Pathobiology of autoimmune Meibomian gland dysfunction

Dry eye disease (DED) is a chronic condition affecting millions worldwide, with approximately 21 million patients affected in the US. Symptoms of DED vary from mild irritation to severe ocular pain, and, if left untreated, can lead to the loss of vision. The pathogenesis of DED is a subject of intense research efforts, but its etiology

is still unknown. It can be classified as evaporative dry eye (which includes Meibomian Gland Dysfunction [MGD]) and aqueous-tear-deficient DED (which includes lacrimal gland deficiencies, such as Sjögren Syndrome [SS]). Meibomian glands (MGs) secrete lipids (meibum) onto the ocular surface to stabilize the tear film. Changes in

MG function (MGD) lead to altered quality and quantity of meibum, causing increased tear film evaporation, and leading to evaporative DED. Clinical studies suggest that 85% of all DED cases are caused by some form of MGD. Despite the high prevalence of MGD, its etiology has not been fully investigated. SS is an autoimmune

DED characterized by over-reactive CD4+T cell-mediated inflammatory response in various tissues. Studies have demonstrated that a high prevalence of SS patients present MGD. However, the pathobiology of MGD in SS patients remains unknown. Our innovative hypothesis is that SS patients also present an autoimmune

response in the MG that leads to an autoimmune form of MGD. This hypothesis is supported by our preliminary studies showing that CD25KO mice, a mouse model of SS rich in autoreactive T cells and no regulatory T cells (Tregs), present CD4+T cell infiltration in the MG area, which is associated with MG atrophy and drop-out.

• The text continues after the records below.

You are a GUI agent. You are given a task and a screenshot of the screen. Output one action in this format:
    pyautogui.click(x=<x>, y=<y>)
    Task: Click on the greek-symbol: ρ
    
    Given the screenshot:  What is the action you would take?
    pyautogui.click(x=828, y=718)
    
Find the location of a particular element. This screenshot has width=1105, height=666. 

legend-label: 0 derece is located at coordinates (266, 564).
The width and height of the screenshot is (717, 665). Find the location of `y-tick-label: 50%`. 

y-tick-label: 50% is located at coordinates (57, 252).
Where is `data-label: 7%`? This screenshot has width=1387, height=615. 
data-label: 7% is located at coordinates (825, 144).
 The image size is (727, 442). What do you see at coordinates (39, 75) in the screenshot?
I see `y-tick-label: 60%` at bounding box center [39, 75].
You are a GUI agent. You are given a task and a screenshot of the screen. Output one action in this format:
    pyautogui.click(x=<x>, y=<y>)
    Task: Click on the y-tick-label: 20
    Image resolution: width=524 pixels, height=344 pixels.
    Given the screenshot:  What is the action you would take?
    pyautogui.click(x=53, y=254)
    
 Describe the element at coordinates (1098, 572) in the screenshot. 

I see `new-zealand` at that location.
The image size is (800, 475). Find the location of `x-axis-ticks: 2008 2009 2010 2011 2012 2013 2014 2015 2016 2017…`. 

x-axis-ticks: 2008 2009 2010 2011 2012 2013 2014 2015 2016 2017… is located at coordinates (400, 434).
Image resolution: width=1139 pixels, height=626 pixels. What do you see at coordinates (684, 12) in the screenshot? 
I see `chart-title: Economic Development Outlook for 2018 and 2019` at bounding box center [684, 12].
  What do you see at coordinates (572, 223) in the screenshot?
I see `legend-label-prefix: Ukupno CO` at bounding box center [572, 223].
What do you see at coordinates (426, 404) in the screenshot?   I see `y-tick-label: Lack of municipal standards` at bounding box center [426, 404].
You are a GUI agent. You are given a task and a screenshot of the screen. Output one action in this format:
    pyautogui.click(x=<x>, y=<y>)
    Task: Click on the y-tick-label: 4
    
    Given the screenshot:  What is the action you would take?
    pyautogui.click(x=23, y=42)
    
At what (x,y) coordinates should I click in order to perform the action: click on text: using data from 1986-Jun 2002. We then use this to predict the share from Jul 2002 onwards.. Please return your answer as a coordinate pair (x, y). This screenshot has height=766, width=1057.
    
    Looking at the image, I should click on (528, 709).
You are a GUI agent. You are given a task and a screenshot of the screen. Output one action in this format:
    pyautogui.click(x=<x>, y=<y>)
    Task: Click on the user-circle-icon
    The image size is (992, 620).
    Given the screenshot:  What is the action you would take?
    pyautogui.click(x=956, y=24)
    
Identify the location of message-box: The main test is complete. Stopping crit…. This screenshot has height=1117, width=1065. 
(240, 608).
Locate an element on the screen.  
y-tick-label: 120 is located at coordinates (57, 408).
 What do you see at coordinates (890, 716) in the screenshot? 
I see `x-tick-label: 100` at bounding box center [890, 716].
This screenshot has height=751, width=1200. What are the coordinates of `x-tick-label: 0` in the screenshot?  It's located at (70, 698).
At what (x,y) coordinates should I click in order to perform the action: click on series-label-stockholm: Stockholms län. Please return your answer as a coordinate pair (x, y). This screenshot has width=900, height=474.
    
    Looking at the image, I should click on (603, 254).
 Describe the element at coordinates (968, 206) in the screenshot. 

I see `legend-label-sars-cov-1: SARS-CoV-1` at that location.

Further, the co-adoptive transfer of CD4+T cells from CD25KO mice into immune-deficient mice leads to immune cell infiltration into the MG, causing MGD. Interestingly, the co-adoptive transfer of wild-type Tregs with CD4+T cells from CD25KO mice is enough to prevent immune cell infiltration in the MG and MGD. Based on this

preliminary data, we hypothesize that autoreactive CD4+T cell infiltration into the MG area drives MG damage, causing MGD. Taken together, this proposal will characterize the inflammatory cell infiltration into the MG area in two well-established murine models of SS, and thereafter establish how autoimmune CD4+T cells are able to

lead to MG damage, causing an autoimmune form of MGD. This will be accomplished with the following specific aims: Specific Aim 1: To characterize the MG inflammatory cell infiltration in the MG of CD25KO mice and how it contributes to MGD; and Specific Aim 2: Investigate if autoimmune CD4+ T cells can cause MGD

and whether this can be prevented by Tregs. Currently, the etiology of MGD remains elusive, and, thus, it is difficult to design preventative therapies and treatments. Understanding and characterizing a potential role for inflammation (particularly CD4+T cell) in MGD will open new research avenues for developing new treatments.

This work is significant because it will develop and characterize for the first time an autoimmune model of MGD which will shed light on the etiology of MGD, a great public health problem that affects millions of people.